A reminder that you cannot simply retire FROM something (work, commuting, etc) but must retire TO something (hobbies, social life, second career, volunteering, etc).

There's always more opportunities in the community than there are volunteers, so look around.

1 comments

>A reminder that you cannot simply retire FROM something (work, commuting, etc) but must retire TO something (hobbies, social life, second career, volunteering, etc).

Yeah, my guess is that someone retiring early to pursue their hobbies and interests is going to be much better off than a blue collar worker made redundant or disabled in his 50's. I always see these sort of studies used to slam the idea of FIRE, but I very much have my doubts that these findings apply equally to everyone.

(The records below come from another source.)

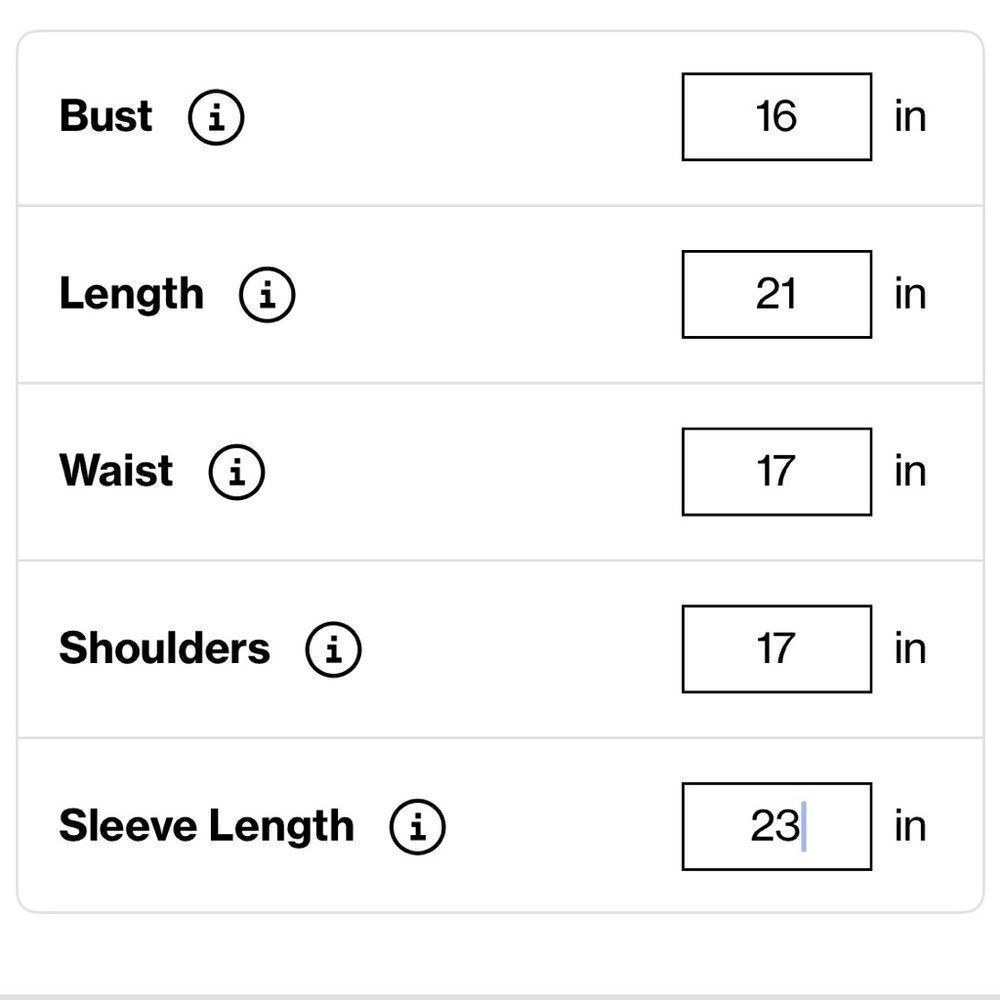
Task: Click the info icon next to Bust
Action: [216, 117]
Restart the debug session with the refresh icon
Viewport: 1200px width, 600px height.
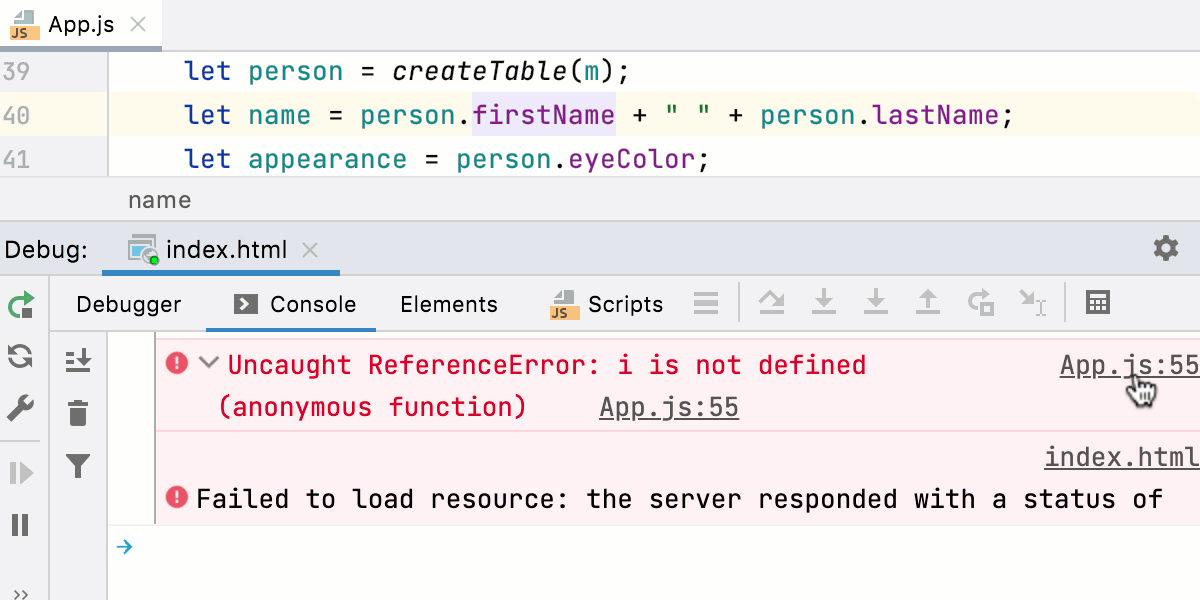coord(20,357)
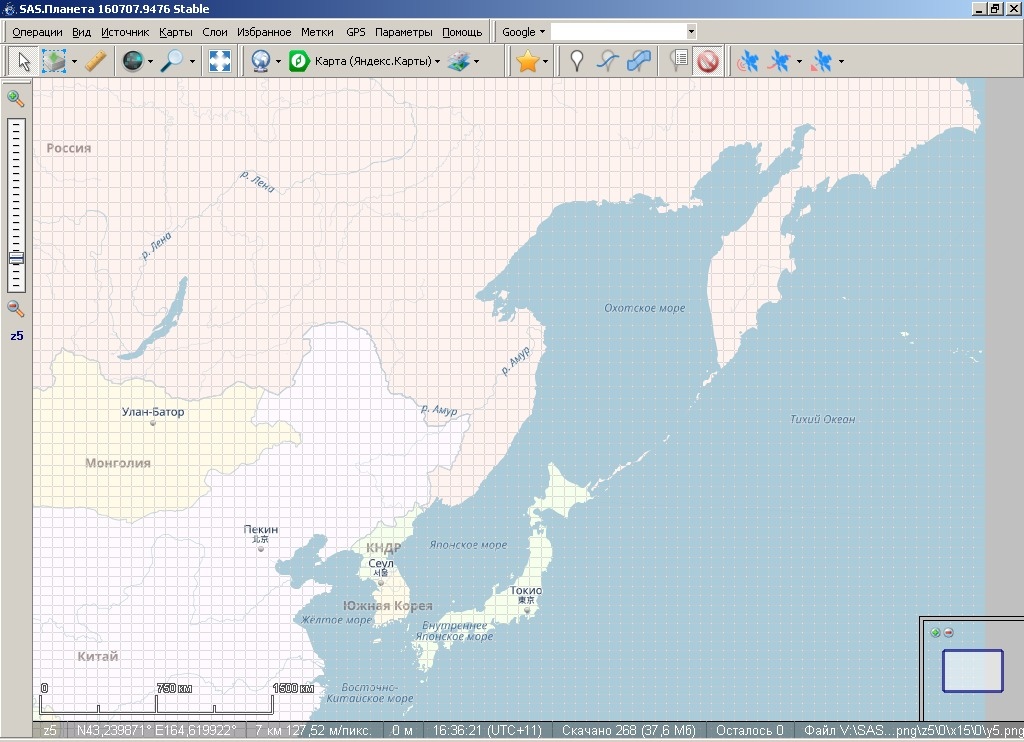Open the Операции menu

(x=37, y=32)

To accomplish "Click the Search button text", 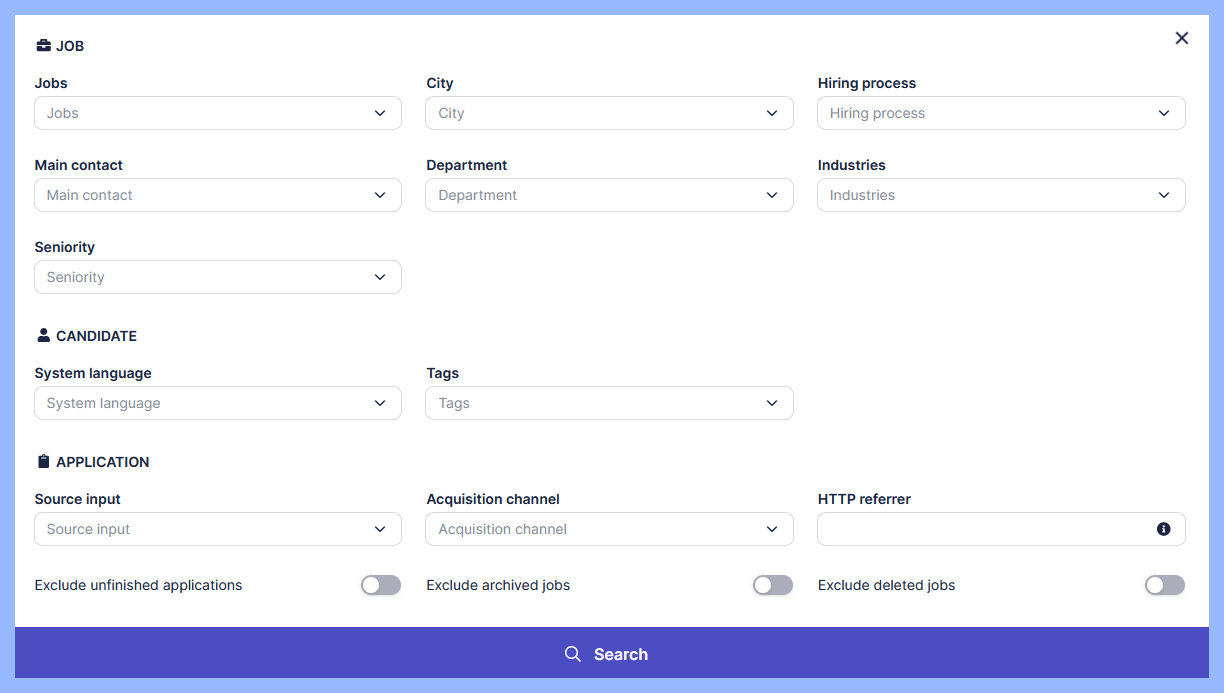I will coord(620,654).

Retiring TO something is important, but ideally it needs to involve a lot of in-person socializing, which many hobbies do not have. Golfing, for example, is pretty much the platonic ideal of a hobby that involves both socialization and old-person-friendly exercise.
Just adding to this. Consider that if you retire to golfing, will you be golfing in the same golf field 5 days a week for 20 years?
Not the one who suggested golf but.. if you live in the right area, you could have access to a handful of courses I'd imagine.

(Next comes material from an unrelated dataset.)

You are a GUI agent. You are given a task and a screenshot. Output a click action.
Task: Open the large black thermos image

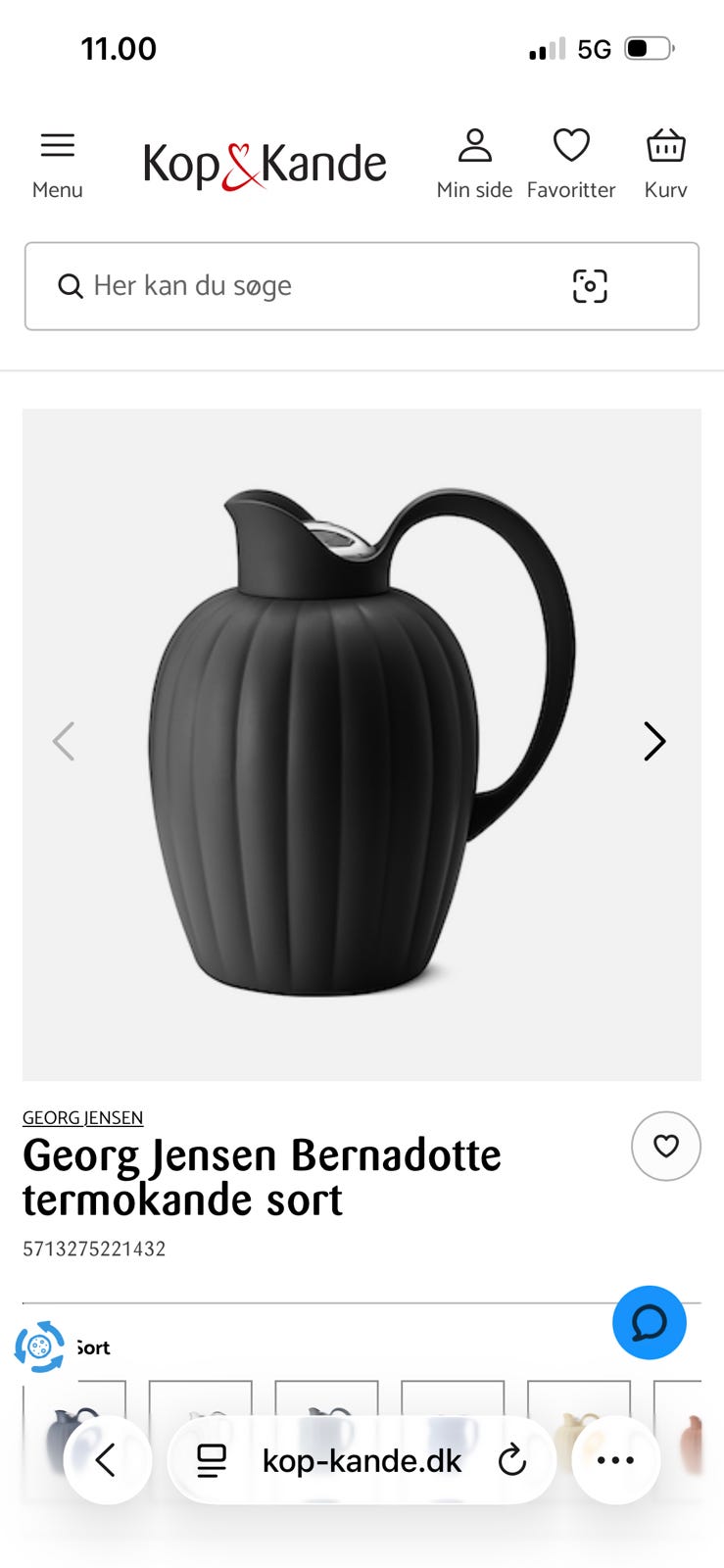[362, 745]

And/Or in your younger retirement years do a bit of travel for golf?

I'm of two minds re: travel in retirement though. Certainly it's good and fun, but I just don't see it as something you should structure as a primary "hobby" in retirement.

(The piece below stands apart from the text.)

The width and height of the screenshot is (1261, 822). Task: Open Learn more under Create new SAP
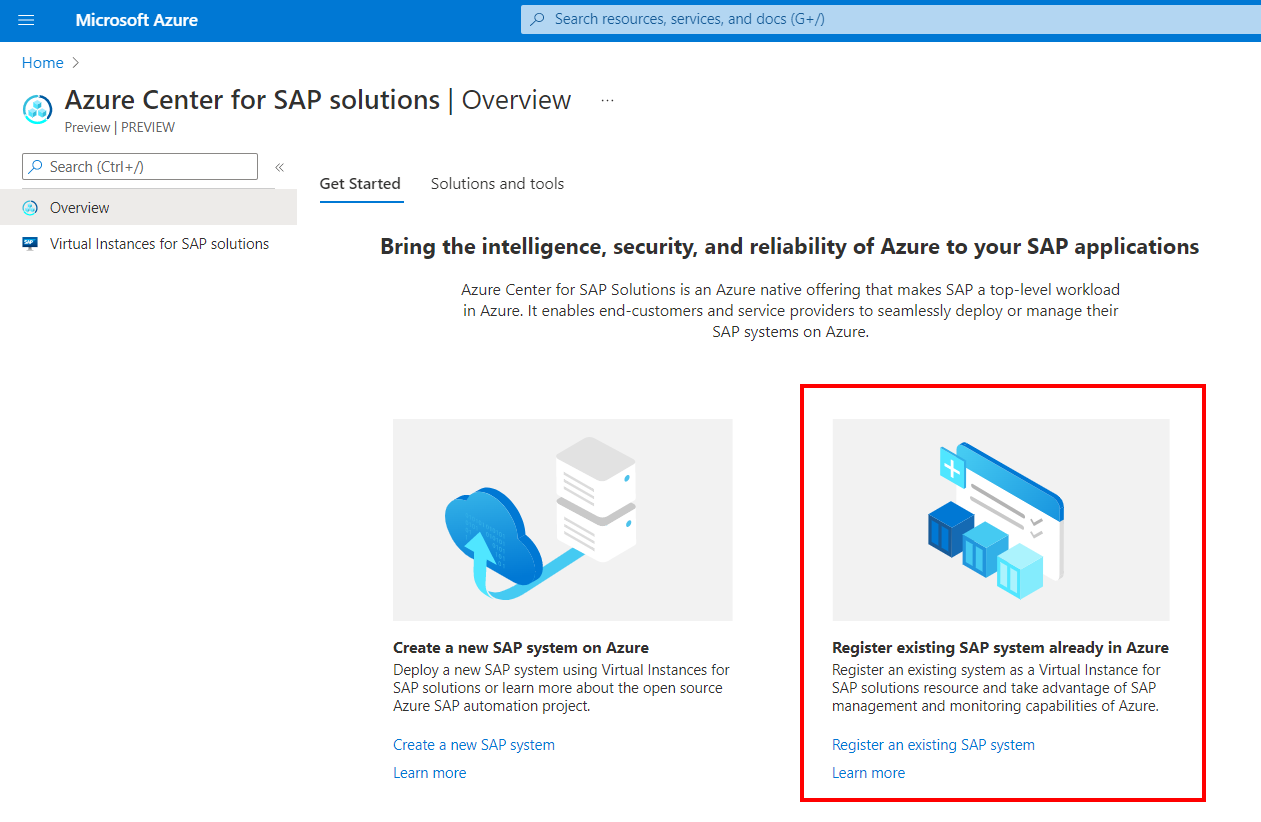pos(430,773)
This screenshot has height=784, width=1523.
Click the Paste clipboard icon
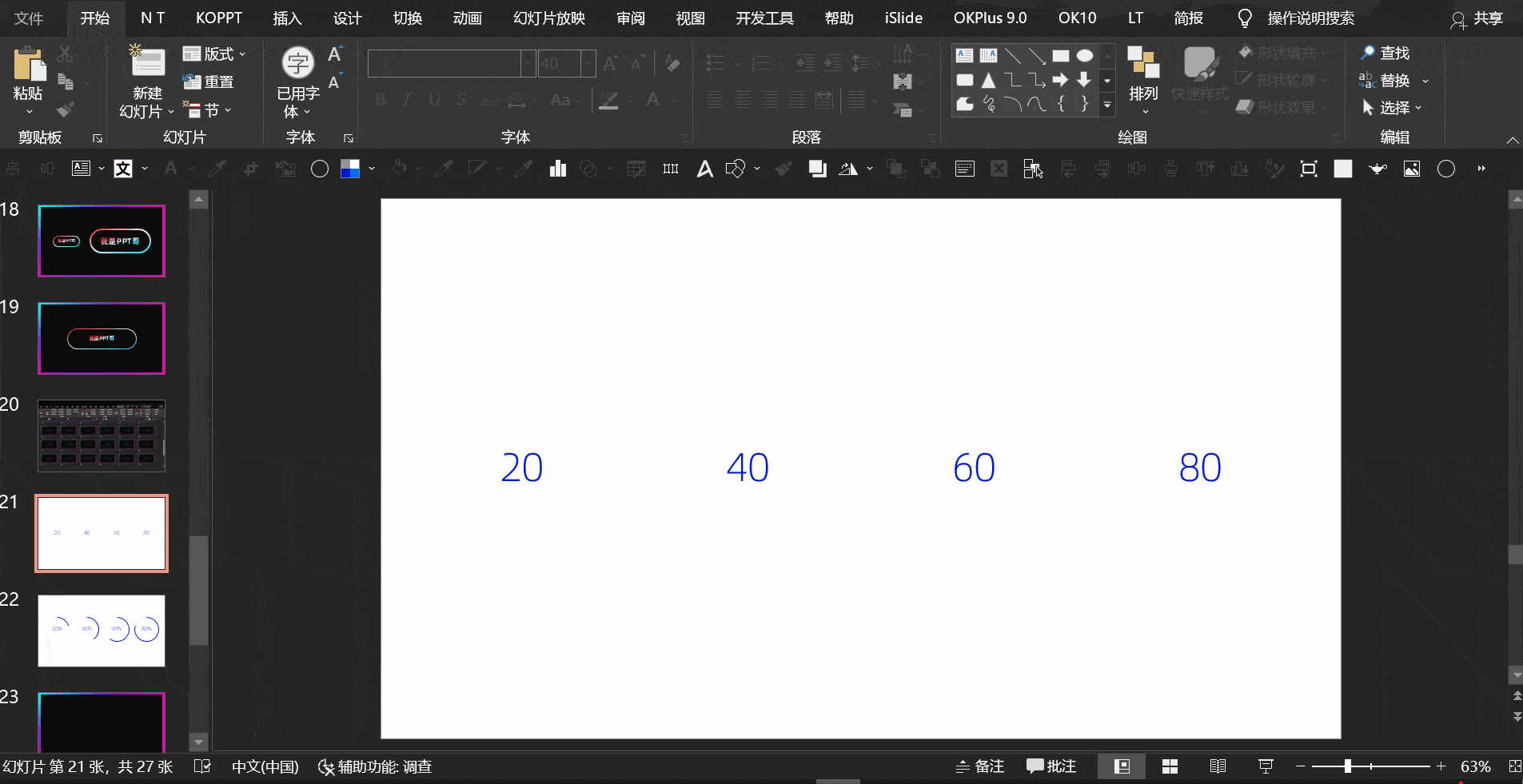coord(29,64)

Maybe do more travel than during your working life, maybe even 2x more.. but it's Just too expensive for normal retirees and not something you can do daily/weekly like.. woodworking, writing, music, photography, book club, bowling, volunteering, gardening, golfing, swimming.

Or the marginal happiness return on dollars is not as good. I'd rather have a life I like every day, not a life I enjoy for my 1-2 weeks of travel per quarter/half year.

yeah, I agree with this. Also, traveling can be stressfull too.